No início dos anos 90, o regime começa a dar sinais de esgotamento. Com a queda do preço do petróleo, a economia, que não fora diversificada, desacelera, piorando as condições de vida das massa trabalhadoras, o que gerou o aumento da oposição interna.

Com o neoliberalismo em pleno auge, Kadafi inicia uma aproximação com o imperialismo. Em 2003, anuncia que desistirá das armas de destruição em massa e que se juntará à guerra ao terror, liderada pelo imperialismo norte-americano, que logo depois suspendeu as sanções contra a Líbia. Em seguida, os principais setores petrolíferos foram entregues as multinacionais imperialistas, e o mesmo acontece com outros setores estratégicos da economia.

Em agosto de 2008, a Líbia estreitou as suas relações econômicas com a Itália. A Itália pagou à Líbia US$ 5 bilhões como indenização pela ocupação militar na época de Mussolini e obteve o comprometimento do governo líbio no combate à emigração ilegal, além de várias vantagens para as multinacionais italianas, principalmente as petrolíferas. O petróleo líbio passou a representar 10% do consumo italiano.

Acordos similares foram feitos com outros países imperialistas europeus, tais como a Grã Bretanha, a França e a Espanha.
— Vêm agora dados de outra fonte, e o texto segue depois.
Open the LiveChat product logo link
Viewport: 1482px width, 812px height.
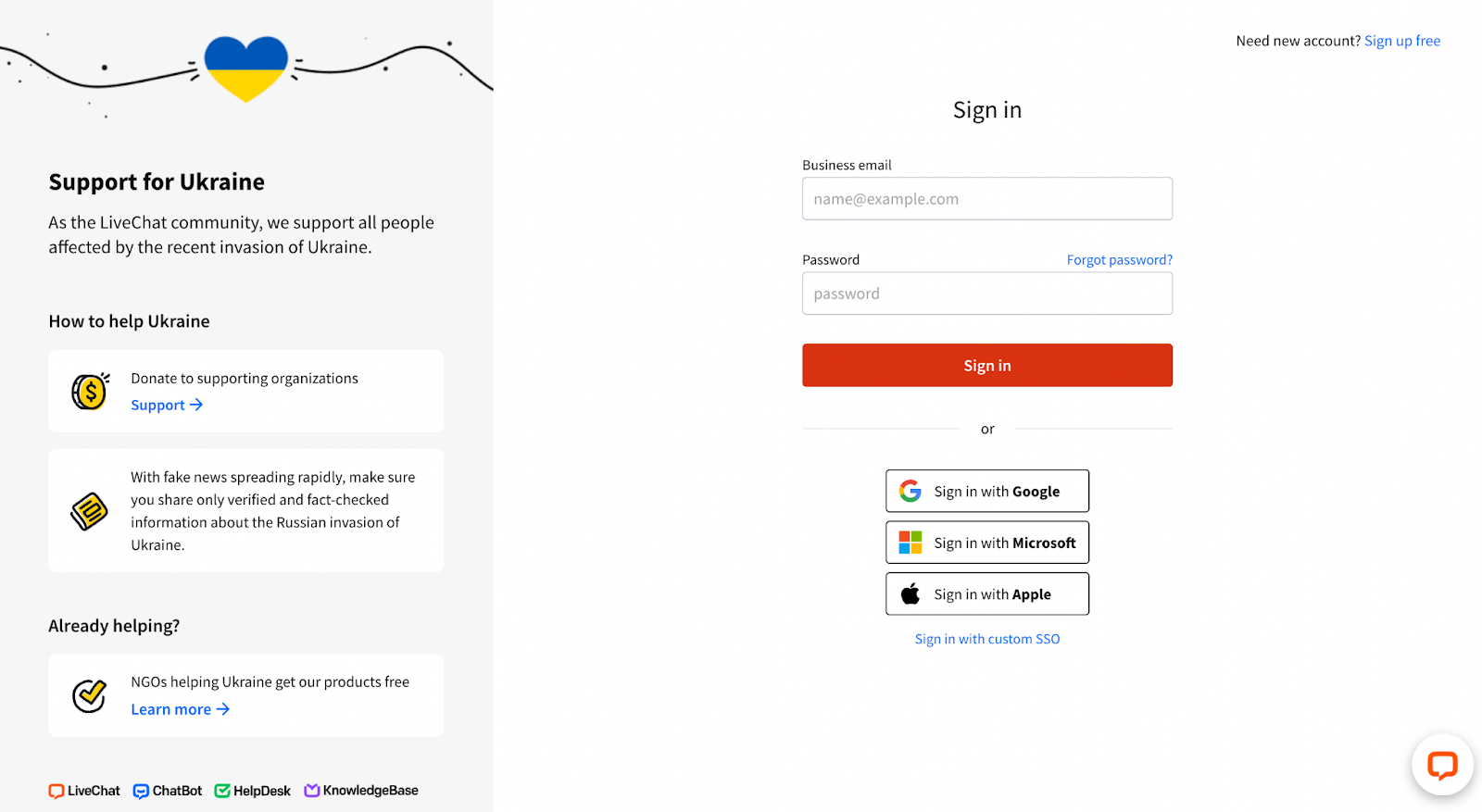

As privatizações foram acompanhadas de grande corrupção que enriqueceram os círculos próximos à família Kadafi, sob a supervisão e apoio do FMI (Fundo Monetário Internacional).
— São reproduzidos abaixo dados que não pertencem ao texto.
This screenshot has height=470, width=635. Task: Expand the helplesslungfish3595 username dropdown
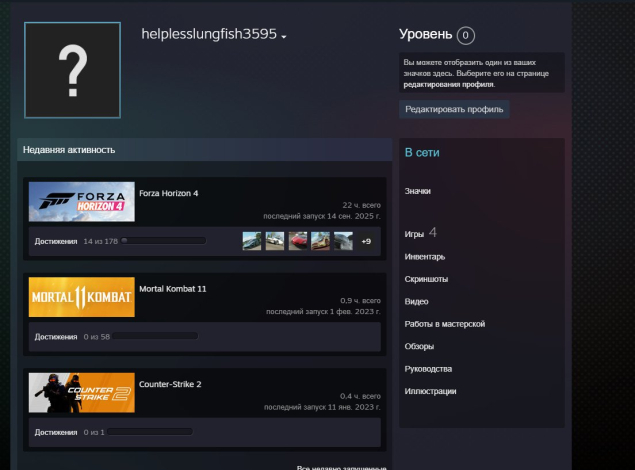(284, 36)
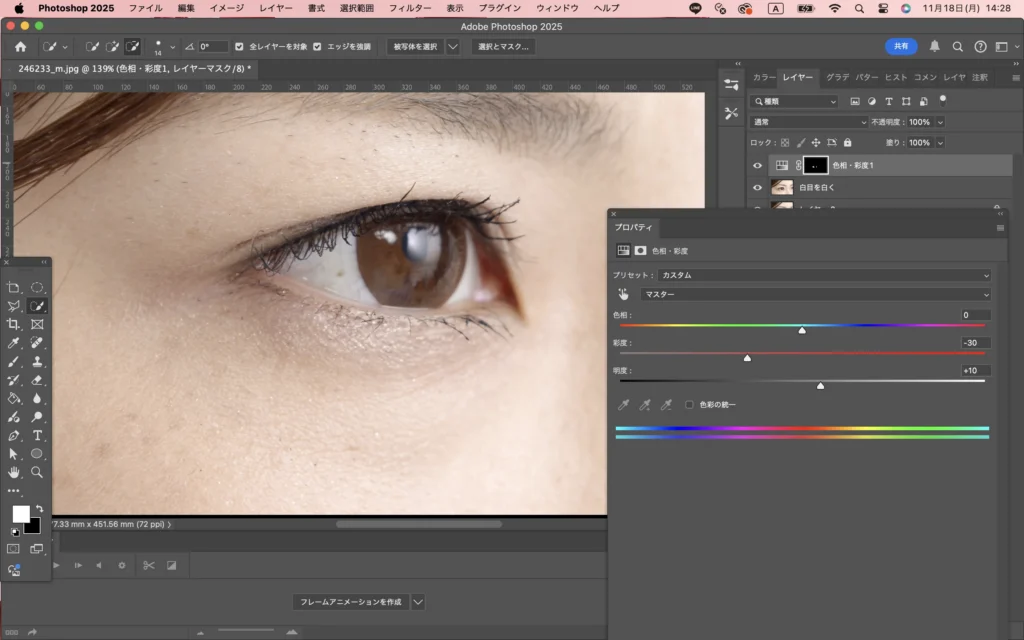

A aplicação da cartilha do neoliberalismo na Líbia piorou sensivelmente as condições de vida das massas trabalhadoras, que foram muito afetadas com a subida dos preços dos alimentos e a eliminação dos subsídios aos serviços públicos, o que acabou impulsionando várias revoltas que precederam a última grande mobilização popular que estourou em março deste ano.

Os rebeldes conseguiram, inicialmente, tomar várias cidades importantes do País chegando inclusive até as portas de Trípoli. Mas o núcleo fundamental do exército e os armamentos, que estavam concentrados na cidade, assim como o uso de mercenários possibilitou um forte avanço das tropas governistas até a cidade de Benghazi, foco da revolta. O imperialismo apoiou os setores de direita dos rebeldes e iniciou um processo repressivo para destruir os elementos independentes e tomar conta da oposição e começou bombardeios no País com o objetivo de enfraquecer as forças do governo e também os setores revolucionários dos rebeldes, inclusive chegando a cogitar a possibilidade de dividir a Líbia. O verdadeiro objetivo do imperialismo era o controle do petróleo, pois a produção, antes de março deste ano, era de 1,6 milhões de barris diários e as reservas de 50 bilhões de barris de óleo leve, o de melhor qualidade da África.

Em agosto de 2011, as tropas rebeldes tomaram Trípoli. O CNT (Conselho Nacional de Transição) foi reconhecido como governo na Líbia pelas principais potências imperialistas e vários outros países. Kadafi e o restante das suas tropas refugiaram-se em Sirte e algumas outras cidades, que foram bombardeadas pela OTAN e atacadas por terra pelas tropas do CNT. Em 20 de outubro de 2011, Kadafi é capturado e morto.

O CNT, dominado pelos setores controlados pelo imperialismo norte-americano e europeu, é o principal mecanismo de freio ao avanço da revolução na Líbia. Mas as suas contradições internas são ainda mais profundas que as existentes no governo de Muamar Kadafi, e poderá enfrentar, no próximo periodo, a oposição de diversos grupos militantes armados e, principalmente, o avanço das massas trabalhadoras devido ao aprofundamento da política de espoliação do imperialismo.

A debilidade do nacionalismo em combater o imperialismo até o fim, uma vez que não é capaz de expropriar o capital e apoiar-se nas massas, mas procura usar as massas para se contrapor à pressão do imperialismo, sendo mais fraco que ambos, conduz à sua decadência e ao seu submetimento ao imperialismo, o qual, frequentemente traz consigo a liquidação do nacionalismo dependente pelo próprio imperialismo quando perde o apoio das massas.

A derrocada de Kadafi ilustra uma vez mais esta que é uma das leis fundamentais da revolução em nossa época.

A crise conjunta de todo o nacionalismo árabe, da qual a liquidação de Kadafi nas mãos do imperialismo é um dos últimos capítulos dessa agonia. Essa crise, no entanto, não significa a vitória ou o fortalecimento do imperialismo, mas é um capítulo do aprofundamento da crise revolucionária nos países árabes e nos países atrasados de um modo geral.